HayStax
Like everyone else, I've experienced the fact that when you're applying for work, your resume goes into the black hole of ATS, and oftentimes missing that one specific keyword means that your resume never gets seen. Getting my first real job out of grad school, I realized how lucky I was to get it because my PhD advisor was well-connected and had put my resume in front of people he knew. What was more ironic to me was that I was pretty sure that I had submitted my resume on my own to the group I was eventually hired into 6 months prior.

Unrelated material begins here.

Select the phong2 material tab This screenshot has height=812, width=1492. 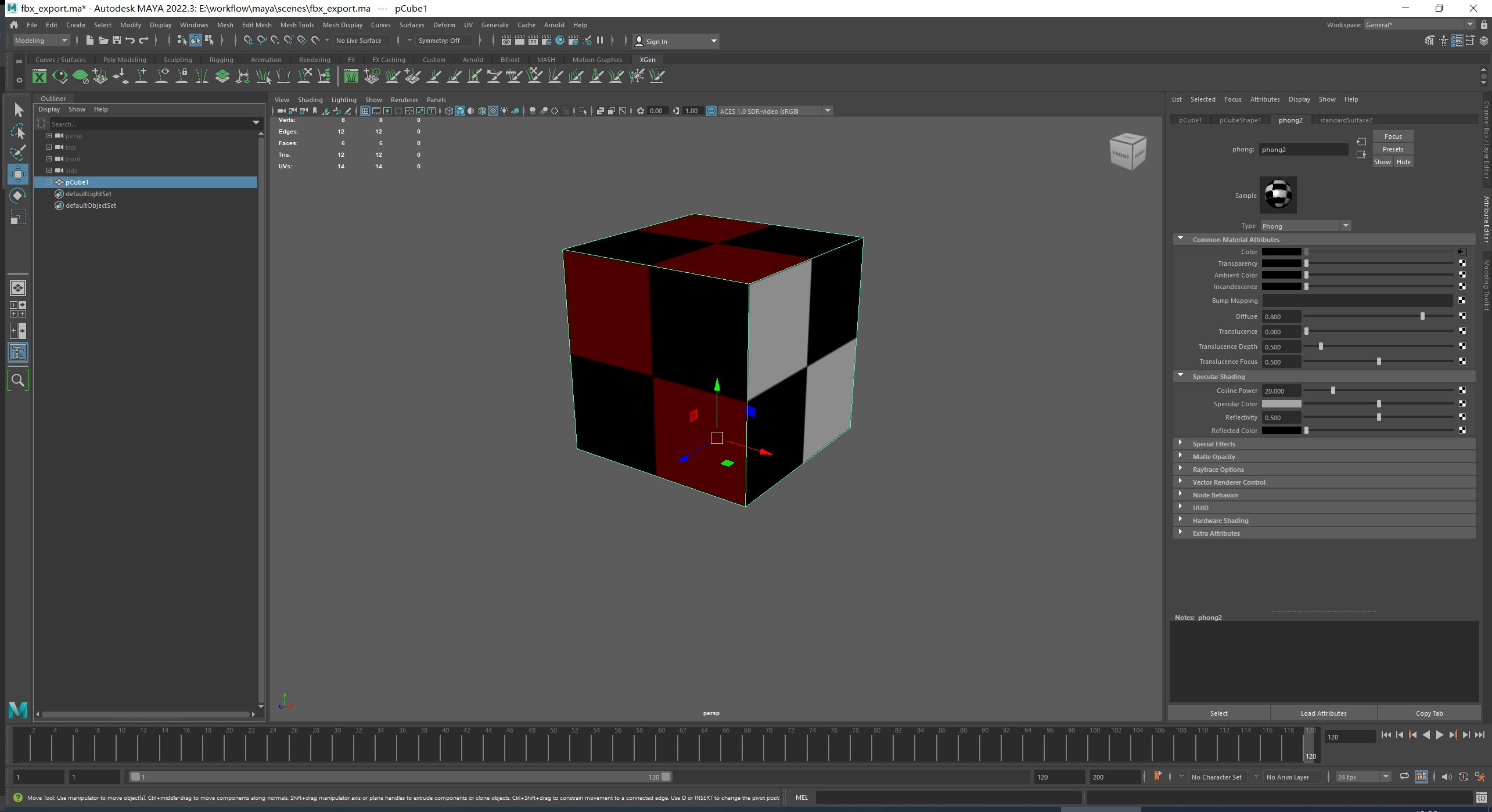pos(1290,119)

Now that I'm a bit further along in my career, and have been a hiring manager, I realized that the problem I faced earlier will increase in scale. Every year since 2011, the volume of resumes that any given position has seen has increased. The first time I had to hire someone, it was sufficient that I split the resumes amongst the team, got everyone's top 2-3 choices, and repeated the process until a small number of people could be interviewed. However, the scale of the problem has exploded so that this isn't feasible.

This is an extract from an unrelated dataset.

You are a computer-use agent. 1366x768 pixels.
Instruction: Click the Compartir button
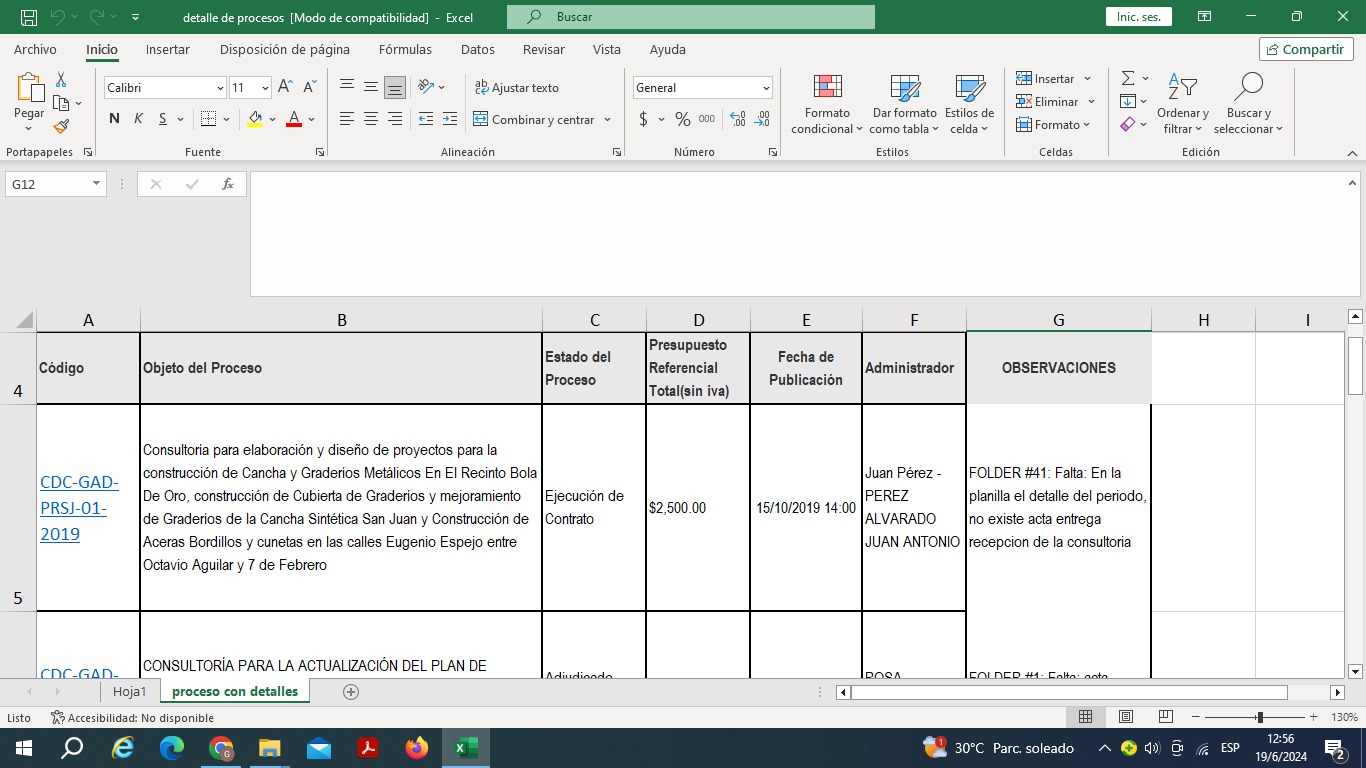[x=1306, y=49]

The traditional solution for this has been to use Applicant Tracking Systems (ATS) to be more and more precise in keyword searches so that a larger and larger fraction of applications can be eliminated from contention. However, this is just an arm's race in which people have been tailoring their resumes to fit the exact job description, thus making this a method that has lower and lower utility as time goes on. Other people have leaned into their networks to find candidates that they already know. Furthermore, amongst the people who try to apply without trying to play the system, traditional ATS are terrible at looking for supplementary skills. For instance, for a software developer, I would probably take a Java programmer even if the job description stated C#. A good Java developer generally is able to learn C# relatively quickly because of the similarities in syntax, and it's actually their ability to break down the problem into logical tasks that I'm most interested in.

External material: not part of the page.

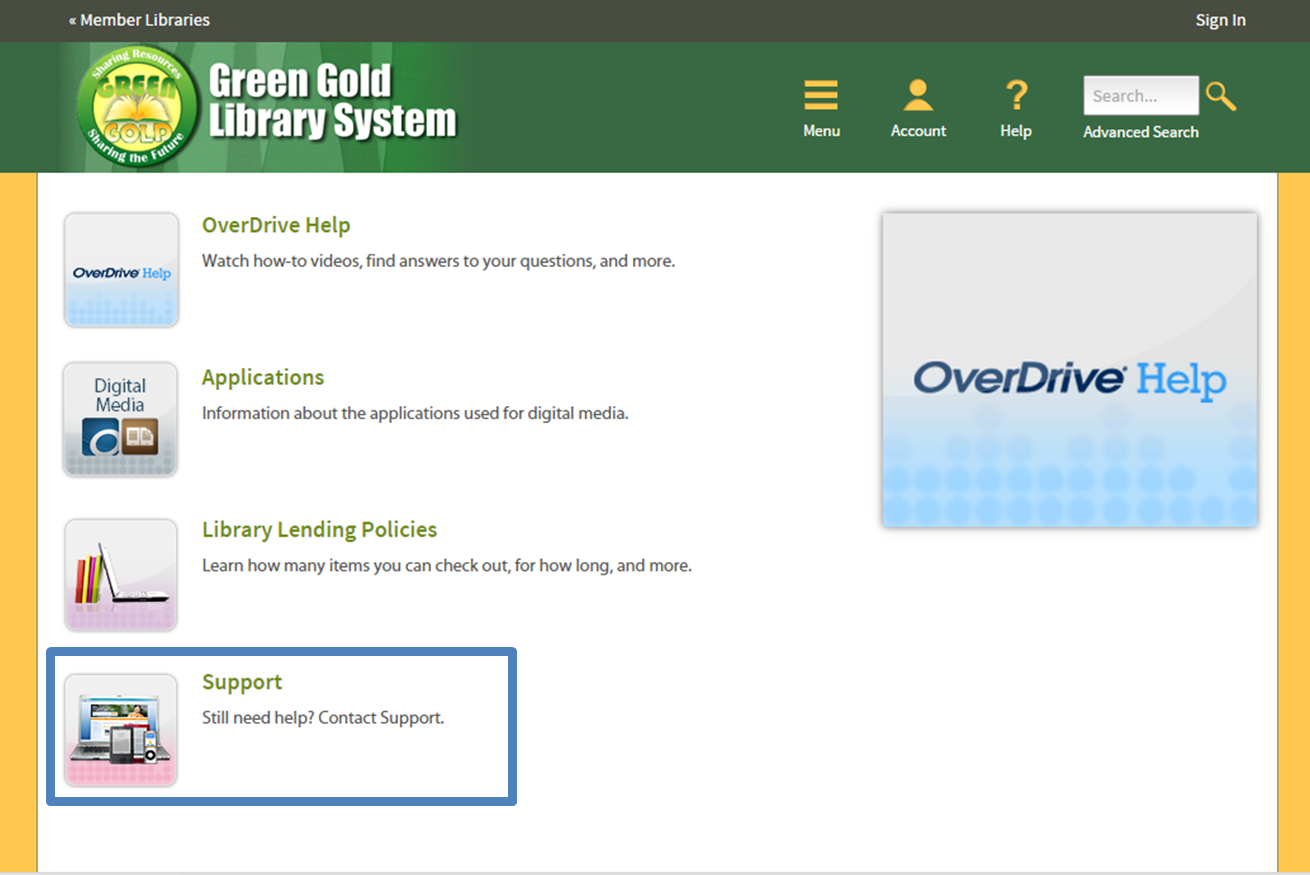Screen dimensions: 1310x875
Task: Select the Menu label in navigation
Action: coord(821,130)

I still drink the meritocracy Kool-Aid, and believe that it's still possible to hire people fairly rather than those who try to game the system. During my latest hiring experience, we posted a position for a data scientist and prior to blasting it out on traditional job sites, we had more than 500 applications in less than 24 hours. Had we posted it on LinkedIn, Monster, or Indeed I'm sure we could have expected to see 4x that number in the same amount of time, something that would have clearly swamped everyone on my team to review the resumes. I realize that a few of the things that I really need are the following:
- The ability to see if someone has a "nice to have" without ruling them out
- The ability to weight the different "nice to haves" with different numerical scores
- Because many of the applications are from people who are educated aboard, the ability to plug in any gaps in my knowledge about their educational system. For instance, while I know that IIT is India's best university system. Anything besides that is a black box for me, and being able to rank schools directly in the system is important to me. Likewise if you're a Recruiter, holes in your technical knowledge can be filled by the LLM.
So I initially wrote a simple python script to send resumes to an LLM and pull out and score these elements, and I think it worked pretty well for me. HayStax is my attempt at providing this to more hiring managers so that hiring can be fairer and less painful I created this tool.